Directions for this task
A word-for-word repeat of the records below is what this calls for.

──────── Provided records ────────

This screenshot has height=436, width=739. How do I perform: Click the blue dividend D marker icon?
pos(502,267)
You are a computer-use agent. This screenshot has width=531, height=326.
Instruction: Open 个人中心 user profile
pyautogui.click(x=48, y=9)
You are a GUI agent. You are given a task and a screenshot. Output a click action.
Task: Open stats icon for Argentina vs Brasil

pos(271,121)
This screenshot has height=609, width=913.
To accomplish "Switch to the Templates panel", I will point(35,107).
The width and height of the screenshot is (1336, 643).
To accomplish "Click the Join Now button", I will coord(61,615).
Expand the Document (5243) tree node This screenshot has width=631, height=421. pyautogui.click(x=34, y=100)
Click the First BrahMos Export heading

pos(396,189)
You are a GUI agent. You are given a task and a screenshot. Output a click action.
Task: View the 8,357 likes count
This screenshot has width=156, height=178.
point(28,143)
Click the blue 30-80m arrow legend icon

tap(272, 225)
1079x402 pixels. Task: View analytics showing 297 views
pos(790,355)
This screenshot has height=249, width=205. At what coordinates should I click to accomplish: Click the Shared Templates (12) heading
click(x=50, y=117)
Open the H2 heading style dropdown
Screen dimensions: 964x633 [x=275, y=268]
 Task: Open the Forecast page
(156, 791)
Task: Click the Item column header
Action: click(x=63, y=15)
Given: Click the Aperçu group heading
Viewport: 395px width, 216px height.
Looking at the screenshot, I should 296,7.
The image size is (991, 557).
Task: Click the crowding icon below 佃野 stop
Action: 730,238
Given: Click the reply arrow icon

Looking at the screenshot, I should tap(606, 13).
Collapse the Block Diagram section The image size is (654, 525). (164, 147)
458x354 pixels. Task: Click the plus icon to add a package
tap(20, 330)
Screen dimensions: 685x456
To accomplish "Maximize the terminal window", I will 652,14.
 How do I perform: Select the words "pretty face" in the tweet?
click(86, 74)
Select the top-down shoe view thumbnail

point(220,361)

────────

Completed task
This screenshot has height=436, width=739. How do I perform: Click the blue dividend D marker icon?
pos(502,267)
You are a computer-use agent. This screenshot has width=531, height=326.
Instruction: Open 个人中心 user profile
pyautogui.click(x=48, y=9)
You are a GUI agent. You are given a task and a screenshot. Output a click action.
Task: Open stats icon for Argentina vs Brasil

pos(271,121)
This screenshot has height=609, width=913.
To accomplish "Switch to the Templates panel", I will point(35,107).
The width and height of the screenshot is (1336, 643).
To accomplish "Click the Join Now button", I will coord(61,615).
Expand the Document (5243) tree node This screenshot has width=631, height=421. pyautogui.click(x=34, y=100)
Click the First BrahMos Export heading

pos(396,189)
You are a GUI agent. You are given a task and a screenshot. Output a click action.
Task: View the 8,357 likes count
This screenshot has width=156, height=178.
point(28,143)
Click the blue 30-80m arrow legend icon

tap(272, 225)
1079x402 pixels. Task: View analytics showing 297 views
pos(790,355)
This screenshot has height=249, width=205. At what coordinates should I click to accomplish: Click the Shared Templates (12) heading
click(x=50, y=117)
Open the H2 heading style dropdown
Screen dimensions: 964x633 [x=275, y=268]
 Task: Open the Forecast page
(156, 791)
Task: Click the Item column header
Action: click(x=63, y=15)
Given: Click the Aperçu group heading
Viewport: 395px width, 216px height.
Looking at the screenshot, I should 296,7.
The image size is (991, 557).
Task: Click the crowding icon below 佃野 stop
Action: 730,238
Given: Click the reply arrow icon

Looking at the screenshot, I should tap(606, 13).
Collapse the Block Diagram section The image size is (654, 525). (164, 147)
458x354 pixels. Task: Click the plus icon to add a package
tap(20, 330)
Screen dimensions: 685x456
To accomplish "Maximize the terminal window", I will 652,14.
 How do I perform: Select the words "pretty face" in the tweet?
click(86, 74)
Select the top-down shoe view thumbnail

point(220,361)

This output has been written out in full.